Alors que l’Alliance fleuve Congo (AFC) dénonce de nouvelles exactions de l’armée congolaise près de Goma, l’EAC et la SADC redoublent d’efforts pour tenter de freiner l’escalade.
Dans un communiqué, l’AFC affirme que les FARDC, appuyées par des milices alliées, ont mené dans la nuit du 25 août des incursions à Kibati, Munigi et autour de Goma, causant la mort de civils. Le mouvement rebelle dénonce des « crimes de guerre » et accuse Kinshasa de multiplier les procès expéditifs et condamnations à mort, qu’il qualifie de « parodie de justice ».

→ **Lignes fournies**

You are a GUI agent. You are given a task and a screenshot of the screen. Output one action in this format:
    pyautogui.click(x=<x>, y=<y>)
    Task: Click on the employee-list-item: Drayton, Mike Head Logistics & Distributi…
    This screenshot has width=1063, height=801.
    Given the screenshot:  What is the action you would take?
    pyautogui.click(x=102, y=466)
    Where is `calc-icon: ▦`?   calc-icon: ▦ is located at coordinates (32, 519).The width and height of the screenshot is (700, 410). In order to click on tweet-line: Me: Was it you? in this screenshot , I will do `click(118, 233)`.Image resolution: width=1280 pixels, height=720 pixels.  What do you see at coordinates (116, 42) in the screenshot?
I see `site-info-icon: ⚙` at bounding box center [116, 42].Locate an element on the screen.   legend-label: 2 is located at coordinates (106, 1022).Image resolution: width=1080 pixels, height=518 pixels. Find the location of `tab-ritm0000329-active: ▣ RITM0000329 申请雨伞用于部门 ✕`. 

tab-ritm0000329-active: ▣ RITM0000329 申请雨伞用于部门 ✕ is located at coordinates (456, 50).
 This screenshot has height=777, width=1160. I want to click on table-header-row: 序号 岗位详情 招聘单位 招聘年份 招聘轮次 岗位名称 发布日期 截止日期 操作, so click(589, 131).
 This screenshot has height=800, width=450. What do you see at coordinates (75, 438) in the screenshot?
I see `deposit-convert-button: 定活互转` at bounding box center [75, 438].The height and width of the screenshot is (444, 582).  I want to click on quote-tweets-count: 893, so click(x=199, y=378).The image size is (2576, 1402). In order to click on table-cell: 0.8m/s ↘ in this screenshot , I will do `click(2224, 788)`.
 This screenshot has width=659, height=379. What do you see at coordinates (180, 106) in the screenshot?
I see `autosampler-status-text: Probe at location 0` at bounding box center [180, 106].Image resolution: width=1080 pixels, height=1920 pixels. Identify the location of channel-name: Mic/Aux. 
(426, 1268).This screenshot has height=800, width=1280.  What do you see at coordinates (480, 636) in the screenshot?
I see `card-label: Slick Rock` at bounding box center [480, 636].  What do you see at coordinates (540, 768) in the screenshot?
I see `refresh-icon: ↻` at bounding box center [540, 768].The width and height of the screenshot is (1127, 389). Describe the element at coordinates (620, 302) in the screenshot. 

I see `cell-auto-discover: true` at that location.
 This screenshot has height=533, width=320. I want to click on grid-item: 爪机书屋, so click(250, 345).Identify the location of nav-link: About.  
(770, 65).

→ **Liste des tâches**
A. Recopiez le texte sur le conflit près de Goma en commençant à "Alors que l’Alliance" et en terminant à "de freiner l’escalade.".
B. Dans le texte sur le conflit près de Goma, comment l'AFC qualifie-t-elle les procès expéditifs et les condamnations à mort ?
C. Poursuivez le texte sur le conflit près de Goma après sa dernière phrase.

→ **Réponses**
A.
Alors que l’Alliance fleuve Congo (AFC) dénonce de nouvelles exactions de l’armée congolaise près de Goma, l’EAC et la SADC redoublent d’efforts pour tenter de freiner l’escalade.

B. De « parodie de justice ».

C.
Sur le terrain diplomatique, les chefs d’État de la SADC et de l’EAC ont fusionné leurs mécanismes de médiation dans un secrétariat conjoint basé à Addis-Abeba, tout en condamnant la désinformation autour de leur mission en RDC. Mais la tension reste vive : Kinshasa a rejeté la nomination d’un consul kényan à Goma, dénonçant toute tentative de légitimer l’occupation de la ville par l’AFC/M23.
Entre accusations croisées et manœuvres diplomatiques, l’est de la RDC demeure pris au piège d’un conflit où la population civile continue de payer le prix fort.